There are few specific, quantified and measureable standards for pollution that apply to farms, as there are predominantly for sewage treatment plants and other point sources of environmental pollution. As such, there are various methods and systems in which a farm can comply with its legal requirements, each one of which will place the farm operation in legal compliance. What the Commission is asking DEP to do is to determine, among the legally viable alternatives a farmer can pursue, which conservation activities and systems are “needed” and which are “too much,” including the use and extent of use of on-farm generation systems.
At the same time, DEP is under no legal obligation to make a timely decision or to make any decision at all on these matters or on any other activity the Commission would prescribe for DEP in its regulations. What DEP does or does not do relative to this rulemaking is voluntary. And farmers who may really believe expansion of their generation system is necessary for legal compliance are nonetheless beholden to if and when a voluntary decision would be made by DEP in order to sustain their operations.
Again, we do not question the Commission’s intention in providing for this exception. We do, however, have serious questions about the exception in its practical application and the effects its application will have in the pursuit and implementation of on-farm generation systems that farmers reasonably believe are necessary for economic and environmental sustainability.

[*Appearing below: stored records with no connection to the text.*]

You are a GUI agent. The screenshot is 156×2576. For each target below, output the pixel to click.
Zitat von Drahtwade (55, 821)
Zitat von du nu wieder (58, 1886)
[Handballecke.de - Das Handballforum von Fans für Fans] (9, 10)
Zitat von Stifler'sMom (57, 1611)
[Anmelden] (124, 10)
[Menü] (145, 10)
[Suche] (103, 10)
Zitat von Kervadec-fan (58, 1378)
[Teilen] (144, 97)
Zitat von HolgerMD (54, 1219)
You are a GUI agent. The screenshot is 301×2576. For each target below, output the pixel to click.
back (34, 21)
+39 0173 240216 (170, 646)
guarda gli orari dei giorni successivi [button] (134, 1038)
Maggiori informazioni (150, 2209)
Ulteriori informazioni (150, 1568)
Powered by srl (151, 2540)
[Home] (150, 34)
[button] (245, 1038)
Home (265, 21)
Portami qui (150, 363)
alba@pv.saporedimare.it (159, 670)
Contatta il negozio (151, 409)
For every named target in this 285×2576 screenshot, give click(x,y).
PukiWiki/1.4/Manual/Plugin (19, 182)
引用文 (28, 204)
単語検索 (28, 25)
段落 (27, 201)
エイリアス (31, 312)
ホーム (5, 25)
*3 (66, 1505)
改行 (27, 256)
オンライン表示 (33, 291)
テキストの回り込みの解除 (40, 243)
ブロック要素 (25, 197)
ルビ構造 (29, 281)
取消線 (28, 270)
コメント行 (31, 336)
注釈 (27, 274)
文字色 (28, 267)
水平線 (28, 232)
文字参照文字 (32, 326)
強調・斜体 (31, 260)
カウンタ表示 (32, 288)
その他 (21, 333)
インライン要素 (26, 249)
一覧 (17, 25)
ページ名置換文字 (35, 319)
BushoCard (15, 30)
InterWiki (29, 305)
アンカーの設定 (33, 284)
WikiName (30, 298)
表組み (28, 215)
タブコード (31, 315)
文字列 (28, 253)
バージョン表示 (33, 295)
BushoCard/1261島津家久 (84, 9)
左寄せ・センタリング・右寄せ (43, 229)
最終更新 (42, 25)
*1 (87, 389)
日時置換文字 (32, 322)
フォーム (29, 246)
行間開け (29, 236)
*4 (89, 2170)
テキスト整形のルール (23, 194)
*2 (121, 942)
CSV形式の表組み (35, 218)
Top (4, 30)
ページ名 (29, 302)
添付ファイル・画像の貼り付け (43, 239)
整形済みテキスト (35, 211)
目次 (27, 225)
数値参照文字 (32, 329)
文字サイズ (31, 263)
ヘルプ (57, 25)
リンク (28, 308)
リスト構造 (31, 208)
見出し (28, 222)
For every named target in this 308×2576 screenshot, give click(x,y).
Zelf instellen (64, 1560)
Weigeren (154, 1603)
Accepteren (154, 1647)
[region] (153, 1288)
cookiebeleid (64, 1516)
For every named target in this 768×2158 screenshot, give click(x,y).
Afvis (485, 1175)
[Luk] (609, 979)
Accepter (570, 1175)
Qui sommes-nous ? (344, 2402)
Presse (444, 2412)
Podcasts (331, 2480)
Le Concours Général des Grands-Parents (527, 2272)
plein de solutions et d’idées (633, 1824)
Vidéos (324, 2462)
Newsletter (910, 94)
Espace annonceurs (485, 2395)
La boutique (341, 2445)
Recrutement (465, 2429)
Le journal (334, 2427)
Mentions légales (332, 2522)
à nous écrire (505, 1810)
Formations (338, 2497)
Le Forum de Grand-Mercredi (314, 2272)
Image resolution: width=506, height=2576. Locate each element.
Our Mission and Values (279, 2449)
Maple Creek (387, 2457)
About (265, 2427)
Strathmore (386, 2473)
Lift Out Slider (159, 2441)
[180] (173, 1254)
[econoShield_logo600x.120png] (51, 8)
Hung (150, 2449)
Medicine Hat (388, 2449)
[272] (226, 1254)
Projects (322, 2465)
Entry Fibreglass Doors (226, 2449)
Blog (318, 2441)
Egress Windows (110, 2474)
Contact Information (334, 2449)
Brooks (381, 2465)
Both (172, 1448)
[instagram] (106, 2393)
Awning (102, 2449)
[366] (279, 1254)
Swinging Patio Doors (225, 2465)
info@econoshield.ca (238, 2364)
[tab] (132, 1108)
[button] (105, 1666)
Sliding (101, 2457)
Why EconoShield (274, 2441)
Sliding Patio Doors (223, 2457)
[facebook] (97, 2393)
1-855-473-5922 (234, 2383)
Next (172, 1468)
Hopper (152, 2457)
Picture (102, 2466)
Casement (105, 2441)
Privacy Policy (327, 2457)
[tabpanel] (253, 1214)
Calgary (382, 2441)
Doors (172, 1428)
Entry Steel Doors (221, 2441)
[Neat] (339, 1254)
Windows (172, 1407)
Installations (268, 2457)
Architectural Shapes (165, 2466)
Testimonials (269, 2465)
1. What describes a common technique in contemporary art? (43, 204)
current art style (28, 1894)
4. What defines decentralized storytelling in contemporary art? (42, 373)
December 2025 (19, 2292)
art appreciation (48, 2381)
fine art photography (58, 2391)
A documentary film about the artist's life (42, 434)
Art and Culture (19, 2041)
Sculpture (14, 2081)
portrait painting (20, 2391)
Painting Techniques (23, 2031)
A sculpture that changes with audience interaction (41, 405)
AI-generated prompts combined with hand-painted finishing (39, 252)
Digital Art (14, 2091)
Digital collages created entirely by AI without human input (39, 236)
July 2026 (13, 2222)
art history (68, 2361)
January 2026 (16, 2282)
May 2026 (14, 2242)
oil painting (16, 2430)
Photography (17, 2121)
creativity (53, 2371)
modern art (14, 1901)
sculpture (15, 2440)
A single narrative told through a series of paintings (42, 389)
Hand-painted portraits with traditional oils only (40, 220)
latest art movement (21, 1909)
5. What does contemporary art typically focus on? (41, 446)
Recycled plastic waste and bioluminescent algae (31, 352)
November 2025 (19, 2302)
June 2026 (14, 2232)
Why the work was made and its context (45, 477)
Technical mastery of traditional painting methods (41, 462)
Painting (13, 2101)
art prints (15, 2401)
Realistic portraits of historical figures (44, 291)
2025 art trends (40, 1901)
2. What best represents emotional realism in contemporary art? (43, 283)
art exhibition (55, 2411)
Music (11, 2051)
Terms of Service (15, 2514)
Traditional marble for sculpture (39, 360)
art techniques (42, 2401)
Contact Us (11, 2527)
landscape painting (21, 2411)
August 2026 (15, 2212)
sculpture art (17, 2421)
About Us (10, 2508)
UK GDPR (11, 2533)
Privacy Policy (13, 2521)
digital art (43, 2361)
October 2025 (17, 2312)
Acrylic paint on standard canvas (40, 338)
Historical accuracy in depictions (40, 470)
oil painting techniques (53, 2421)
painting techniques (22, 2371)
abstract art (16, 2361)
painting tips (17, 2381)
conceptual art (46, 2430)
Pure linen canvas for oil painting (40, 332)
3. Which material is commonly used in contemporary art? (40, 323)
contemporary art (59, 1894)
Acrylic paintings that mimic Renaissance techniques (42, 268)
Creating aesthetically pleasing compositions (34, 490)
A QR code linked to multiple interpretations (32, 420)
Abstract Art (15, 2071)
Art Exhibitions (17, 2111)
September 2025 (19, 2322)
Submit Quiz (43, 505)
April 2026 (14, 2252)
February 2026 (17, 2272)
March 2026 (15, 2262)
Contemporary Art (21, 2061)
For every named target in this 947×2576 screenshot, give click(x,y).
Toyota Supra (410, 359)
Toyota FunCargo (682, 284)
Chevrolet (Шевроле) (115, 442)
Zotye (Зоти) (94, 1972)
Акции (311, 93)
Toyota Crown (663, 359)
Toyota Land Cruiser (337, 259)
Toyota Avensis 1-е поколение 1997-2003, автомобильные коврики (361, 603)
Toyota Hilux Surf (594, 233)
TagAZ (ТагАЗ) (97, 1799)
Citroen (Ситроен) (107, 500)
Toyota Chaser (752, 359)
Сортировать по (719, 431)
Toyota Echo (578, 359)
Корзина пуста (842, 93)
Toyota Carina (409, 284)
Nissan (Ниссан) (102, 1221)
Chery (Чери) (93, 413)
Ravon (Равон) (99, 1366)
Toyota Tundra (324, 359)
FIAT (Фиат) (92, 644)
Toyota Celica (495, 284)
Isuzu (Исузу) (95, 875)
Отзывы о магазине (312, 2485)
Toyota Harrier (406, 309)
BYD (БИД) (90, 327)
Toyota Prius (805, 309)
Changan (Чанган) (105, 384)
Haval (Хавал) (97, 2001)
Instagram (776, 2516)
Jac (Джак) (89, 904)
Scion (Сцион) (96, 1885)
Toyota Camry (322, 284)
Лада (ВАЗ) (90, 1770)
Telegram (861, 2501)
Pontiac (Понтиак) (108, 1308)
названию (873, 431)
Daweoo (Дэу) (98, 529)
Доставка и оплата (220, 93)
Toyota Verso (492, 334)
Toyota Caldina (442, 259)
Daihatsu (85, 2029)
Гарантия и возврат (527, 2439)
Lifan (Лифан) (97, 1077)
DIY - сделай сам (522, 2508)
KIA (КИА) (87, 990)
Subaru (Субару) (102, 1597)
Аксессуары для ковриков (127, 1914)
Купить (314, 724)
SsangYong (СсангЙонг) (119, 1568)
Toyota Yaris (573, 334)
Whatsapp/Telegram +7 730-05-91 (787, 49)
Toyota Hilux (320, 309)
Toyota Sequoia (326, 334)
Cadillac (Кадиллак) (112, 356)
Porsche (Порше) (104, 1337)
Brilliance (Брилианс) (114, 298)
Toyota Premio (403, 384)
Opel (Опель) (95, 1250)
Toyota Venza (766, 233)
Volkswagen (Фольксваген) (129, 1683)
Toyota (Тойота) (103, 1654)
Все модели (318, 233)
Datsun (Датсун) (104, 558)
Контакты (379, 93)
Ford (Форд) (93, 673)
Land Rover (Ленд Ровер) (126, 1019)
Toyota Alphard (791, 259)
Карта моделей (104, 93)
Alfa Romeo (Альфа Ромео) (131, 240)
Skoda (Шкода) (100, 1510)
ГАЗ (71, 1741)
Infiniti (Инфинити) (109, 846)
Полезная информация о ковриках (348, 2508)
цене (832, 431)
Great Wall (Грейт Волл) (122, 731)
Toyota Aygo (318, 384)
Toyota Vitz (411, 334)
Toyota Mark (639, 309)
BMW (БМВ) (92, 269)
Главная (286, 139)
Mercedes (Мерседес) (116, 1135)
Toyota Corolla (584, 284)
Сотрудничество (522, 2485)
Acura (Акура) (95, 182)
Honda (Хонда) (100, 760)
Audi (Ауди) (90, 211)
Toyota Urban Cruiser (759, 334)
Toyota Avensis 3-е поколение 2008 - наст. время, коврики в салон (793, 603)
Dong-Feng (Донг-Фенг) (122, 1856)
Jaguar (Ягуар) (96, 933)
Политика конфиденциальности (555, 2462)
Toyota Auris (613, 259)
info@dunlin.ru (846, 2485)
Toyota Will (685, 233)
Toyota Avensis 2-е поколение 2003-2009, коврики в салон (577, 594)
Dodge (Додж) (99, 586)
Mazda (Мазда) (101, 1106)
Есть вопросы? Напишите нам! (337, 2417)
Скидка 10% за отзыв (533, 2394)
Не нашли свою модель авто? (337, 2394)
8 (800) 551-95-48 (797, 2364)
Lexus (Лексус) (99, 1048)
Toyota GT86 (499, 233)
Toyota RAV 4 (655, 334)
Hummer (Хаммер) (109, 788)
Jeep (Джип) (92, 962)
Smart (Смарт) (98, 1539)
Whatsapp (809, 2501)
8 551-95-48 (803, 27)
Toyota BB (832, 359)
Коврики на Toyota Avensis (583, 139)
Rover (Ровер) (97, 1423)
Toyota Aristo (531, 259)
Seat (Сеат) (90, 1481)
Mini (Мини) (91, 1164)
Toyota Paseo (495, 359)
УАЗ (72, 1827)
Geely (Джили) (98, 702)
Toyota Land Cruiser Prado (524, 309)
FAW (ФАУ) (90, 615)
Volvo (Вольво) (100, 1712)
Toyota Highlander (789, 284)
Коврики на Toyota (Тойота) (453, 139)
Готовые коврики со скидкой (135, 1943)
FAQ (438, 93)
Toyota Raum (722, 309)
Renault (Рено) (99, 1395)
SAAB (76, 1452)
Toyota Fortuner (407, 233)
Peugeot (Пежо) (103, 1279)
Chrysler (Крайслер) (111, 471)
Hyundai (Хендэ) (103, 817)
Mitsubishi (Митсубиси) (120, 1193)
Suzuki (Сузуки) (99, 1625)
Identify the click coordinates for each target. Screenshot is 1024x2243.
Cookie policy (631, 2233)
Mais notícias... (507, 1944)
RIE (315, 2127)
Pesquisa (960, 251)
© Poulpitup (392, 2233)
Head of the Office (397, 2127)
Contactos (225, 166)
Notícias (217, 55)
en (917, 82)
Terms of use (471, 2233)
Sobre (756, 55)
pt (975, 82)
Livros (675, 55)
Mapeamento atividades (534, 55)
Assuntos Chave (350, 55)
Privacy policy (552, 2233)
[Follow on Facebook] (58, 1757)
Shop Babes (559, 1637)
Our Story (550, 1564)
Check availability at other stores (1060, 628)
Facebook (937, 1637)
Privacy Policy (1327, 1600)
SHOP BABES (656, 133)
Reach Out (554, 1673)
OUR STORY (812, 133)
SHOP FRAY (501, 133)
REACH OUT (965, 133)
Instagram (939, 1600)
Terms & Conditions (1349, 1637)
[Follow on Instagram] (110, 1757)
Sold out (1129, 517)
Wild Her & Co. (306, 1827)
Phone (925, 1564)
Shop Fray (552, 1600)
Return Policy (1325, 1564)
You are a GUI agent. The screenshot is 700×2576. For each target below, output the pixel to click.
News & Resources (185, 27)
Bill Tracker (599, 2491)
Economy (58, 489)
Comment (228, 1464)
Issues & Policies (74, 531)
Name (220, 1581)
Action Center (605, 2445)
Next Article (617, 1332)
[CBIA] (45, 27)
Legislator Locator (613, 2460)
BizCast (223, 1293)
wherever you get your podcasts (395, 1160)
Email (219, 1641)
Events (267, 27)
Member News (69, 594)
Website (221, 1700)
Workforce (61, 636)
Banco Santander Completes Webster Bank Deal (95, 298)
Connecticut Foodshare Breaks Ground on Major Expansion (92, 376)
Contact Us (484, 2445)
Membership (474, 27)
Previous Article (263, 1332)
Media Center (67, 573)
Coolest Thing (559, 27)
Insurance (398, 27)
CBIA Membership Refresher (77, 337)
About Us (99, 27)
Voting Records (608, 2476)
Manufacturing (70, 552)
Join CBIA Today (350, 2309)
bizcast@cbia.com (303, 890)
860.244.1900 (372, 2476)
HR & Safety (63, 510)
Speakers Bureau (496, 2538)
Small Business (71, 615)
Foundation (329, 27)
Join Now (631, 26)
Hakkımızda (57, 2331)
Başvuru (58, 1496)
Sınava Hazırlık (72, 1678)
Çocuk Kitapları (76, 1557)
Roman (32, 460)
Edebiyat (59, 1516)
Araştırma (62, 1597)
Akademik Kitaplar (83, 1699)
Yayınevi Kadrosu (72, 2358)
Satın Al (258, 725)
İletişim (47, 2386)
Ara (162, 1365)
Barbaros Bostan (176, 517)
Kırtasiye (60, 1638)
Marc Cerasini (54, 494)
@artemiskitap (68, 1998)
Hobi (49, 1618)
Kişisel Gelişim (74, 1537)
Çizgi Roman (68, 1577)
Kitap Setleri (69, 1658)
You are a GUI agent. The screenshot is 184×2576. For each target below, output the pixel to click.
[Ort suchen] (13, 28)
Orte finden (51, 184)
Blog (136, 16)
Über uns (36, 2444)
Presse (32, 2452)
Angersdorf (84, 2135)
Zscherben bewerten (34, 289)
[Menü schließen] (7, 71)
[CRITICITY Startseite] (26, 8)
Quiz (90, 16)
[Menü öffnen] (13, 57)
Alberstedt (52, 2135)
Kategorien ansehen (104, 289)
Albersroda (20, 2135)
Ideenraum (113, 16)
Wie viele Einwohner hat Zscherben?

In our initial comments, PFB recommended the Commission provide an outright exemption of farming operations from the proposed restriction in capacity. We understand that the Commission’s concern that only “legitimate” farming operations should benefit from the “consumer generator” provisions. Nevertheless, we also believe there are other and more reasonable ways for demonstration of “legitimacy” than the one offered by the Commission in its final regulation. Other agencies have had similar concerns that the advantages to be provided to agriculture should only be provided to those genuinely engaged in farming. These agencies have required farmers to provide to the agency documentation that persons actually engaged in farming operations regularly file and may legally be required to file as a condition for the farmer’s receipt of the advantage or benefit the agency provides. We believe the Commission can implement similar means and documentation to ensure the legitimacy of engagement of persons in agriculture, without resorting to cumbersome analyses and determinations of “legitimacy” that must be employed pursuant to the exception provision.
In light of the discussion above, PFB again urges the Commission to reconsider its final regulation and include language that provides for an outright farm exemption from the restriction in capacity.
PFB again thanks the Commission for the opportunity to comment on the advance order, and will continue to work with the Commission to develop net metering regulations that encourage the continuing efforts of Pennsylvania farmers to implement projects that provide substantial environmental benefits while producing clean, renewable sources of electricity.